Data for analysis: Begin

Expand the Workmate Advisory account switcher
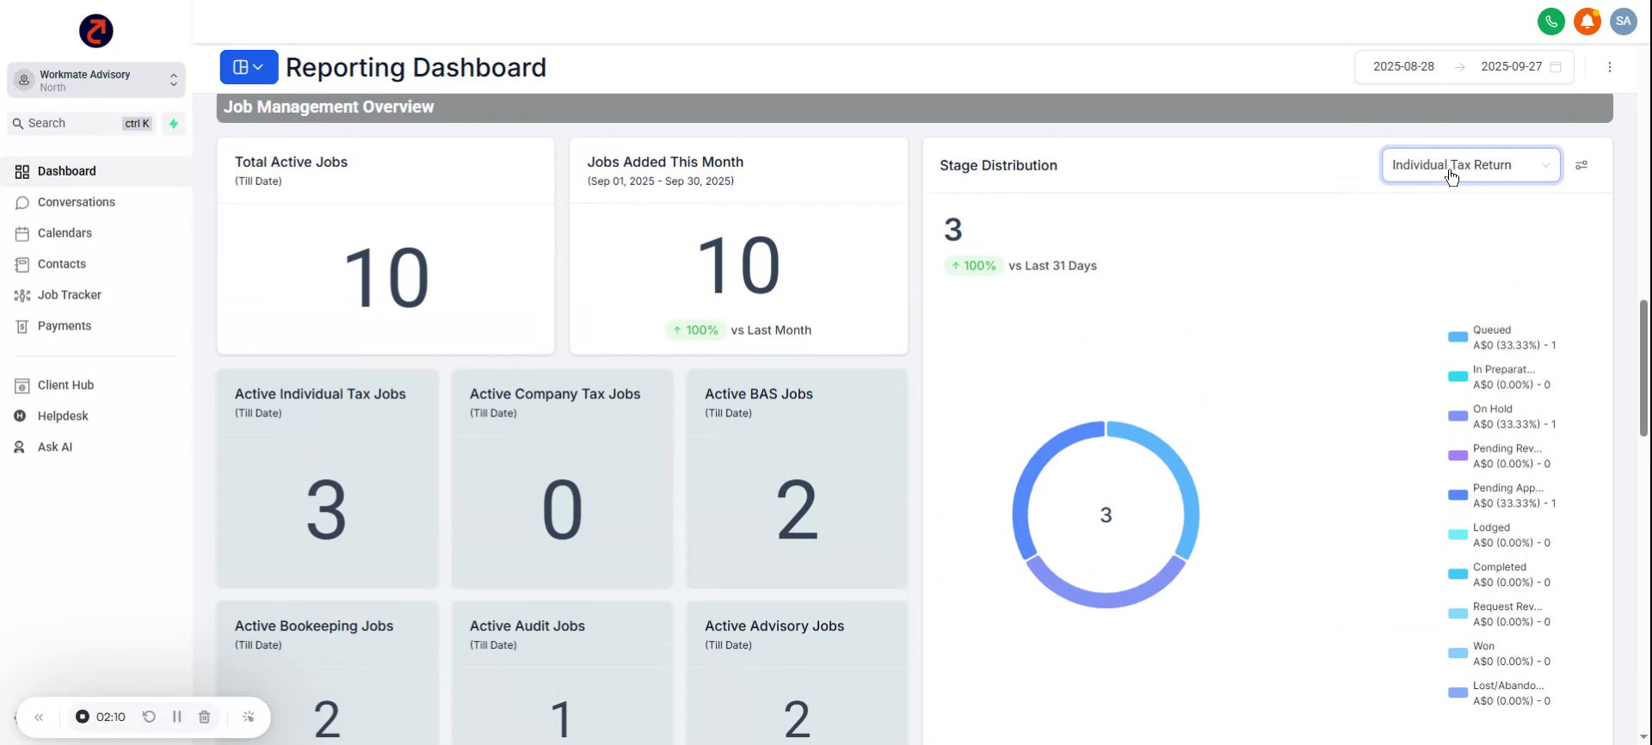The height and width of the screenshot is (745, 1652). point(96,80)
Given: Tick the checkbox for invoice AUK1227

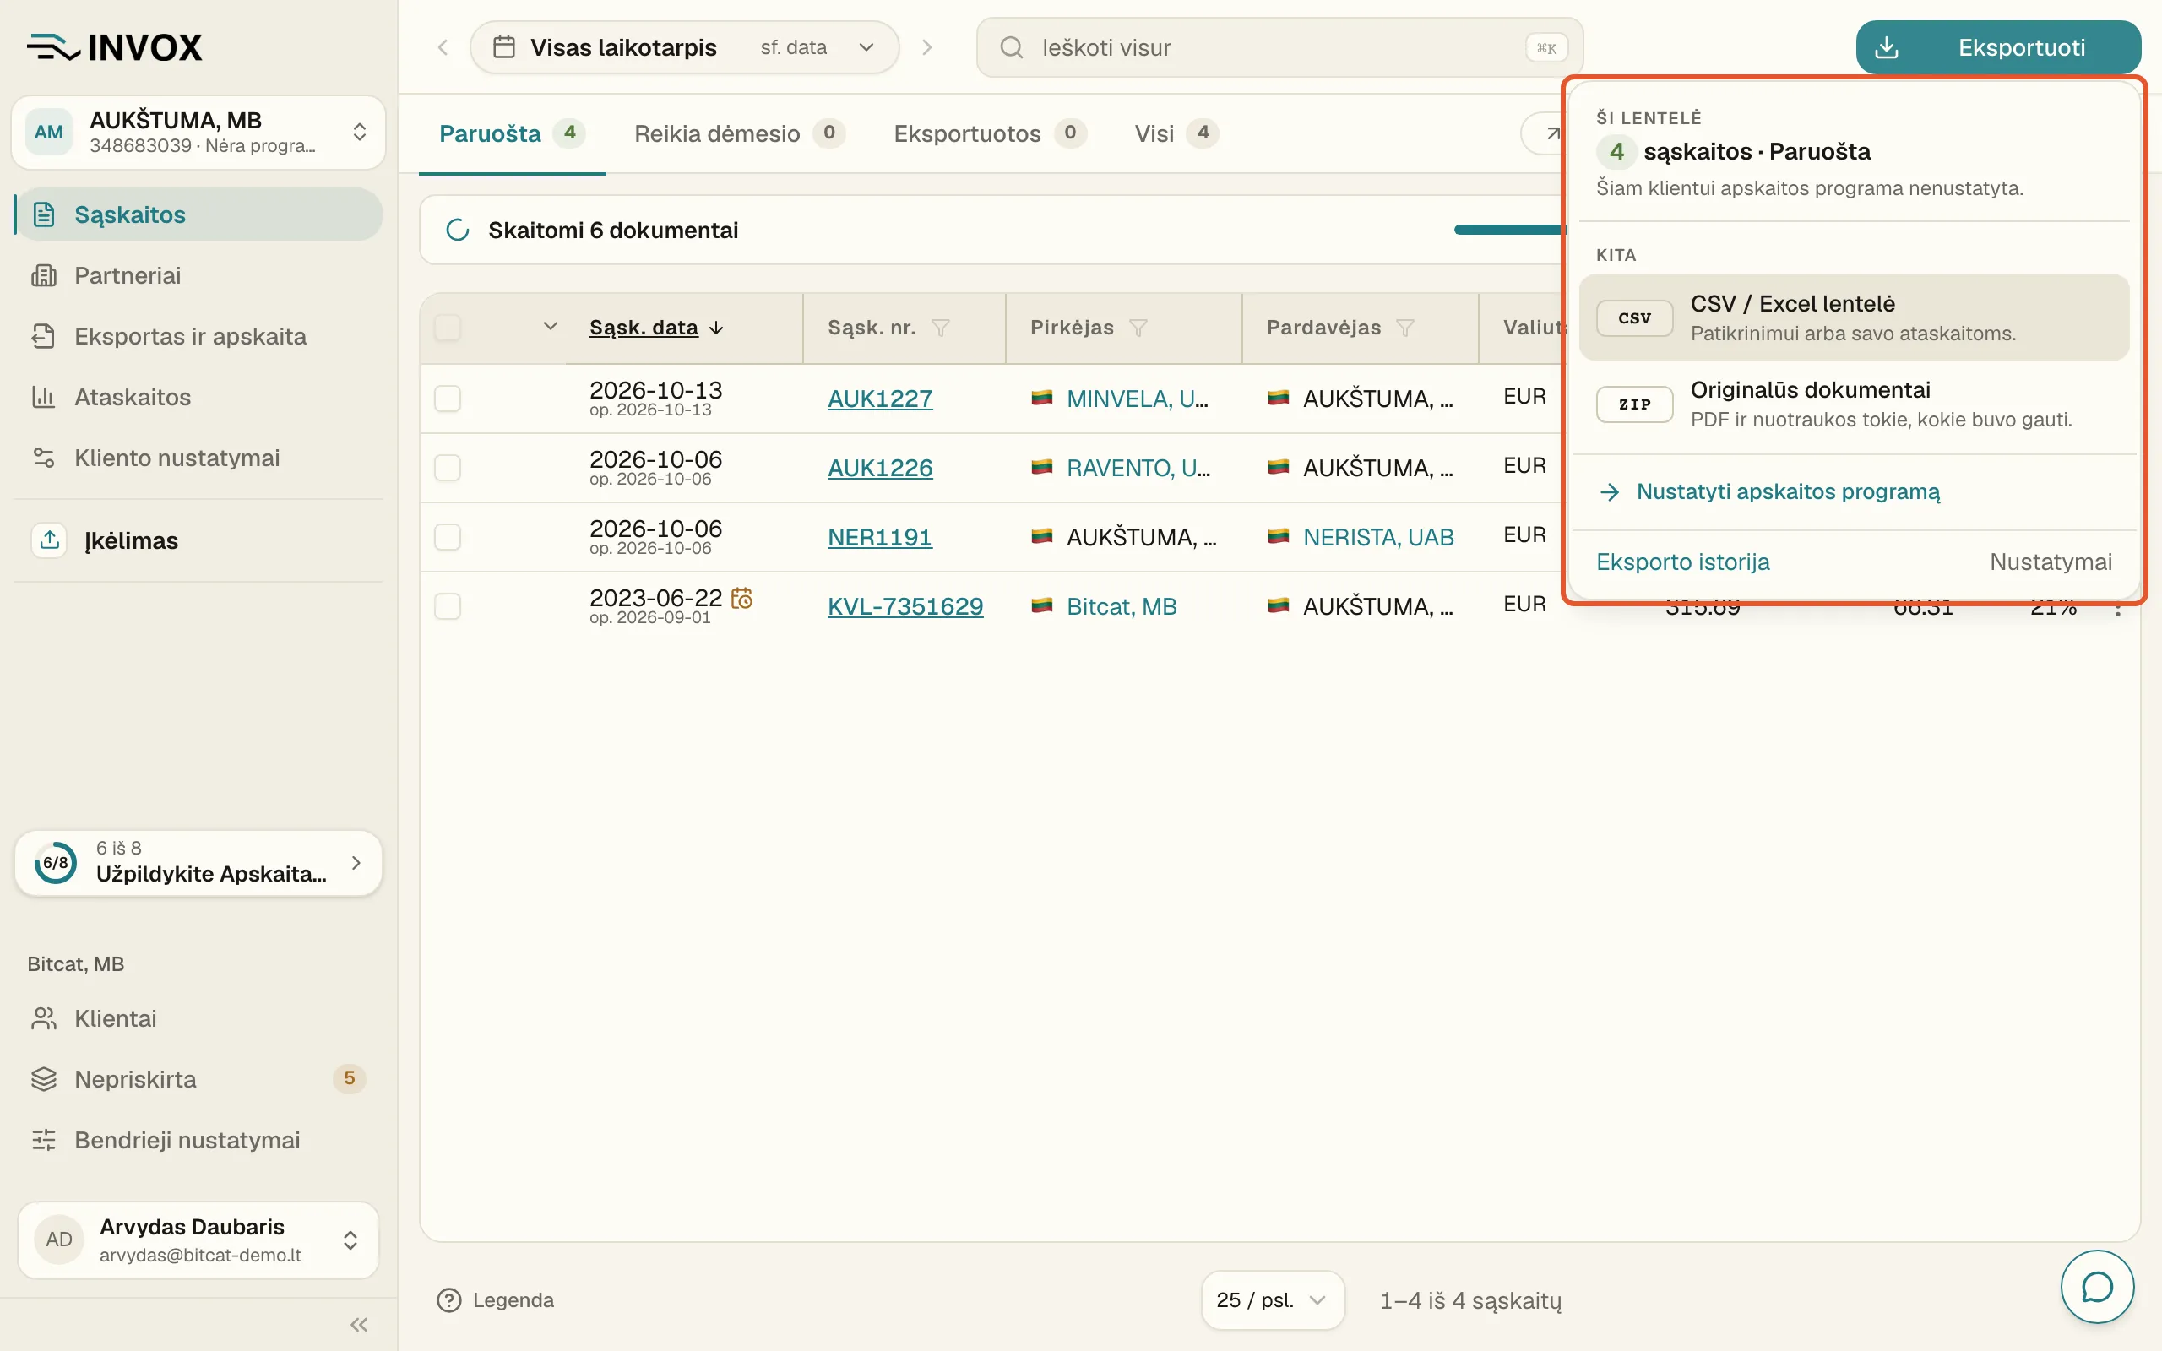Looking at the screenshot, I should (x=448, y=399).
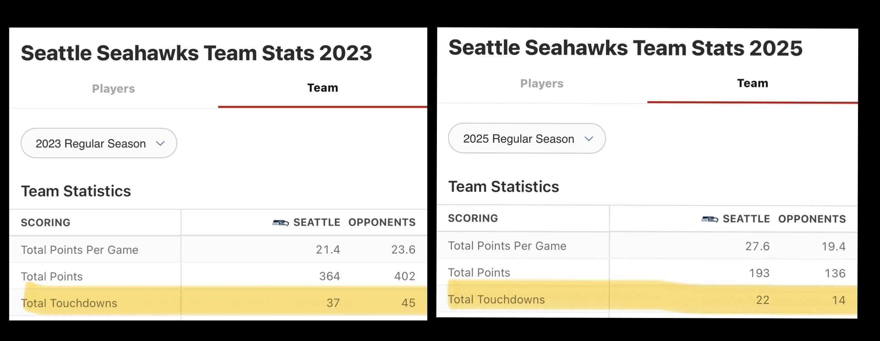Screen dimensions: 880x341
Task: Click the SCORING header in the 2025 table
Action: click(473, 218)
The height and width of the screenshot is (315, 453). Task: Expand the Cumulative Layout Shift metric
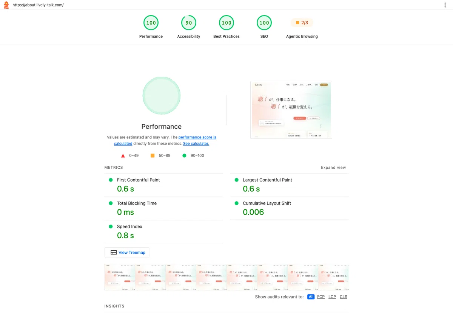point(289,208)
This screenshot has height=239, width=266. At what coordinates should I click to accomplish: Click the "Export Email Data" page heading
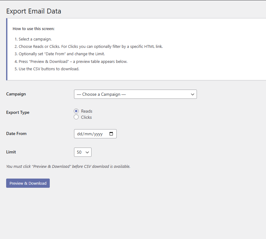(x=33, y=11)
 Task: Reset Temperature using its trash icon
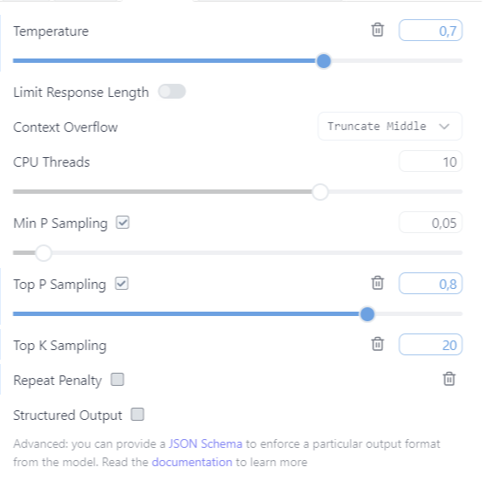pos(377,31)
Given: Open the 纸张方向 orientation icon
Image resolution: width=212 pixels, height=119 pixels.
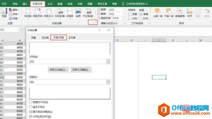Looking at the screenshot, I should 37,13.
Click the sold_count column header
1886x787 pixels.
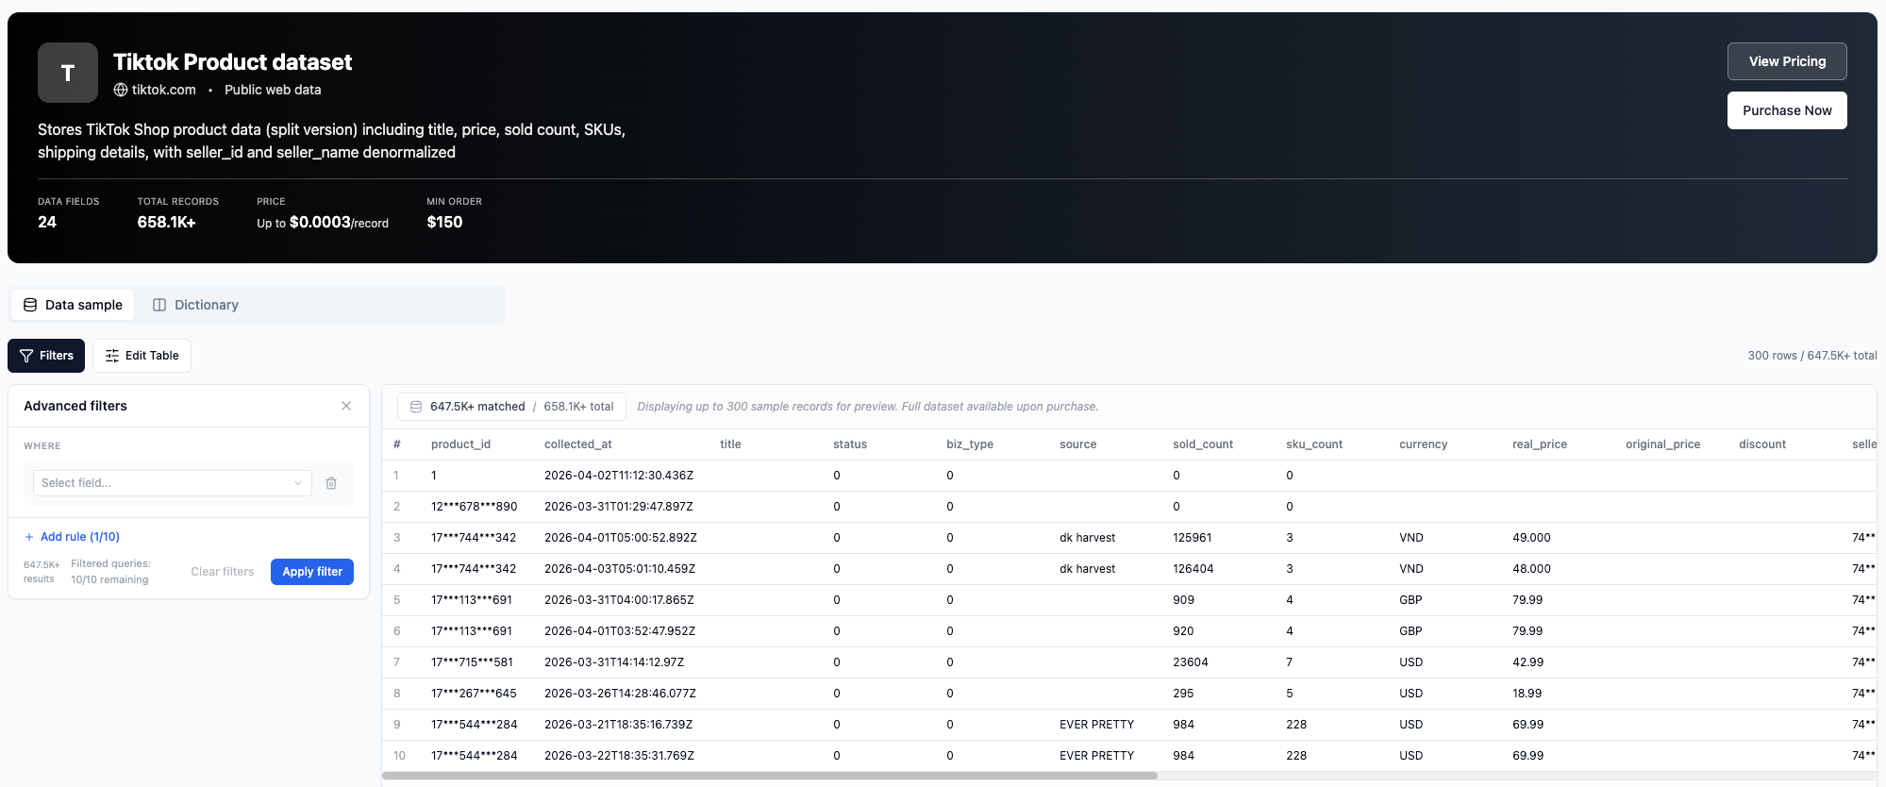pos(1202,444)
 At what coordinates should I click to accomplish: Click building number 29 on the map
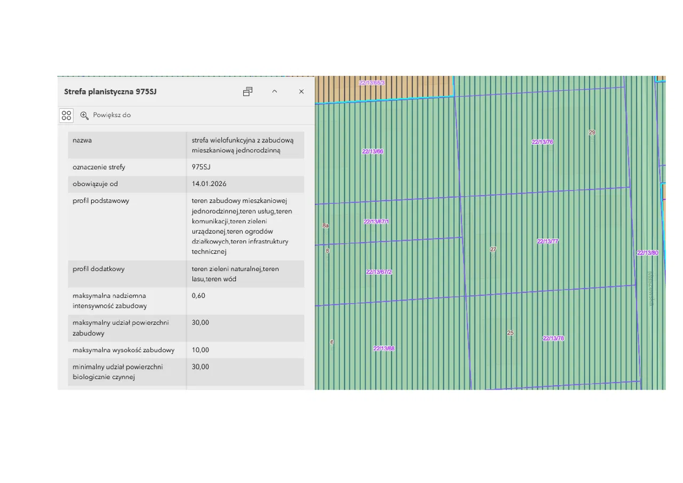click(x=592, y=132)
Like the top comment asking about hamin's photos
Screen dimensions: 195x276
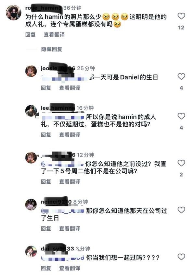(x=181, y=16)
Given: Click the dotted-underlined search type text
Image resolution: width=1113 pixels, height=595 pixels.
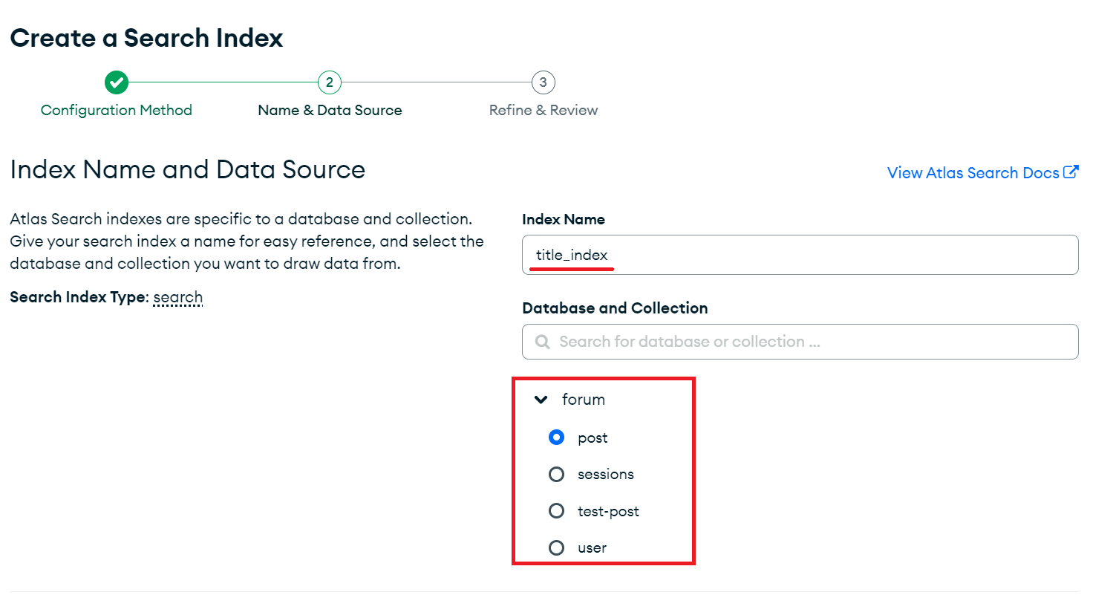Looking at the screenshot, I should click(x=178, y=298).
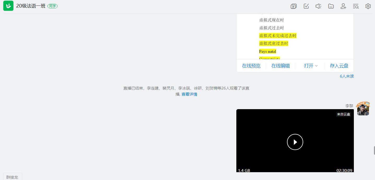
Task: Open the document preview thumbnail with highlighted text
Action: click(295, 36)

Data for analysis: End

- _Assignment_: An exact copy of every entry above is needed, with the pictures left out.

- _Exercise response_:
Expand the Workmate Advisory account switcher
The height and width of the screenshot is (745, 1652). point(96,80)
Given: Tick the checkbox for invoice AUK1227

Looking at the screenshot, I should (x=448, y=399).
Screen dimensions: 880x341
Task: Click the SCORING header in the 2025 table
Action: click(473, 218)
The height and width of the screenshot is (315, 453). Task: Expand the Cumulative Layout Shift metric
point(289,208)
This screenshot has height=239, width=266. At what coordinates should I click to accomplish: Click the "Export Email Data" page heading
(x=33, y=11)
 Task: Reset Temperature using its trash icon
pos(377,31)
Given: Open the 纸张方向 orientation icon
Image resolution: width=212 pixels, height=119 pixels.
Looking at the screenshot, I should 37,13.
Click the sold_count column header
1886x787 pixels.
pos(1202,444)
 At what coordinates should I click to accomplish: Click building number 29 on the map
click(x=592, y=132)
Like the top comment asking about hamin's photos
Screen dimensions: 195x276
(x=181, y=16)
Given: Click the dotted-underlined search type text
Image resolution: width=1113 pixels, height=595 pixels.
Looking at the screenshot, I should click(x=178, y=298).
Task: Open the document preview thumbnail with highlighted text
Action: click(295, 36)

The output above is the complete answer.